Work required:
Could you repeat all of the entries below, character for character?

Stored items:
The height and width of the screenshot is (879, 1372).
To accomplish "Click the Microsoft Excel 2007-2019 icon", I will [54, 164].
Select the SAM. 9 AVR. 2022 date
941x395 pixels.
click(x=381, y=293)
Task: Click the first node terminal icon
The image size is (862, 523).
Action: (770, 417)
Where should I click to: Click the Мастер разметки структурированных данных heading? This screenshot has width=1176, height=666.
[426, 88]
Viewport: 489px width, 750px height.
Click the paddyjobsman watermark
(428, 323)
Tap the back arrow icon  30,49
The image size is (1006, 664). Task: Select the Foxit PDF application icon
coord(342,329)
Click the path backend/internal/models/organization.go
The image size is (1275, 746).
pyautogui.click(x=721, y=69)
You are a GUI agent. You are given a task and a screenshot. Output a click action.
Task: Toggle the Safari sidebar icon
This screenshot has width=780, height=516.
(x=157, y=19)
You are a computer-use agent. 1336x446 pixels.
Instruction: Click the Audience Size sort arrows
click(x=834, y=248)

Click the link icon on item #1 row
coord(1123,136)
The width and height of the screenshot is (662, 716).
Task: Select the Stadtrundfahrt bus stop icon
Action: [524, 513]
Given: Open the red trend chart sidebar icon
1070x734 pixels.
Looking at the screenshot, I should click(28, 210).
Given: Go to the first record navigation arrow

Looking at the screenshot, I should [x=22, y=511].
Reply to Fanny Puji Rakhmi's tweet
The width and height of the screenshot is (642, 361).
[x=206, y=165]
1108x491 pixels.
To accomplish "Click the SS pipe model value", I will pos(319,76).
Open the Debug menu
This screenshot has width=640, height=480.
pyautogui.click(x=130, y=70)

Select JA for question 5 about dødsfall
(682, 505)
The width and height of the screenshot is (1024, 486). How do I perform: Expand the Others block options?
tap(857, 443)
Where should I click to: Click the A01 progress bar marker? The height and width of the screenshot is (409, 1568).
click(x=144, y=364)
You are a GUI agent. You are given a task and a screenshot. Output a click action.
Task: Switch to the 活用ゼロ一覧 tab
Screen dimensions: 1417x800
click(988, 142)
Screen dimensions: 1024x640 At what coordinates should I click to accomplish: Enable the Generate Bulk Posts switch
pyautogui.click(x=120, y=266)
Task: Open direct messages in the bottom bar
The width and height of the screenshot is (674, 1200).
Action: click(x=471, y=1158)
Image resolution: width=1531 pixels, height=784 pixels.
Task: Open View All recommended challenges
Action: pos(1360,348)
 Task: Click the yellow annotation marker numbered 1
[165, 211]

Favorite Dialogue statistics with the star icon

Solution for this problem:
The height and width of the screenshot is (879, 1372).
To accomplish "Click the Microsoft Excel 2007-2019 icon", I will [54, 164].
Select the SAM. 9 AVR. 2022 date
941x395 pixels.
click(x=381, y=293)
Task: Click the first node terminal icon
The image size is (862, 523).
Action: (770, 417)
Where should I click to: Click the Мастер разметки структурированных данных heading? This screenshot has width=1176, height=666.
[426, 88]
Viewport: 489px width, 750px height.
Click the paddyjobsman watermark
(428, 323)
Tap the back arrow icon  30,49
The image size is (1006, 664). Task: Select the Foxit PDF application icon
coord(342,329)
Click the path backend/internal/models/organization.go
The image size is (1275, 746).
pyautogui.click(x=721, y=69)
You are a GUI agent. You are given a task and a screenshot. Output a click action.
Task: Toggle the Safari sidebar icon
This screenshot has width=780, height=516.
(x=157, y=19)
You are a computer-use agent. 1336x446 pixels.
Instruction: Click the Audience Size sort arrows
click(x=834, y=248)

Click the link icon on item #1 row
coord(1123,136)
The width and height of the screenshot is (662, 716).
Task: Select the Stadtrundfahrt bus stop icon
Action: [524, 513]
Given: Open the red trend chart sidebar icon
1070x734 pixels.
Looking at the screenshot, I should click(28, 210).
Given: Go to the first record navigation arrow

Looking at the screenshot, I should [x=22, y=511].
Reply to Fanny Puji Rakhmi's tweet
The width and height of the screenshot is (642, 361).
[x=206, y=165]
1108x491 pixels.
To accomplish "Click the SS pipe model value", I will pos(319,76).
Open the Debug menu
This screenshot has width=640, height=480.
pyautogui.click(x=130, y=70)

Select JA for question 5 about dødsfall
(682, 505)
The width and height of the screenshot is (1024, 486). How do I perform: Expand the Others block options?
tap(857, 443)
Where should I click to: Click the A01 progress bar marker? The height and width of the screenshot is (409, 1568).
click(x=144, y=364)
You are a GUI agent. You are given a task and a screenshot. Output a click action.
Task: Switch to the 活用ゼロ一覧 tab
Screen dimensions: 1417x800
click(988, 142)
Screen dimensions: 1024x640 At what coordinates should I click to accomplish: Enable the Generate Bulk Posts switch
pyautogui.click(x=120, y=266)
Task: Open direct messages in the bottom bar
The width and height of the screenshot is (674, 1200).
Action: click(x=471, y=1158)
Image resolution: width=1531 pixels, height=784 pixels.
Task: Open View All recommended challenges
Action: pos(1360,348)
 Task: Click the yellow annotation marker numbered 1
[165, 211]

Favorite Dialogue statistics with the star icon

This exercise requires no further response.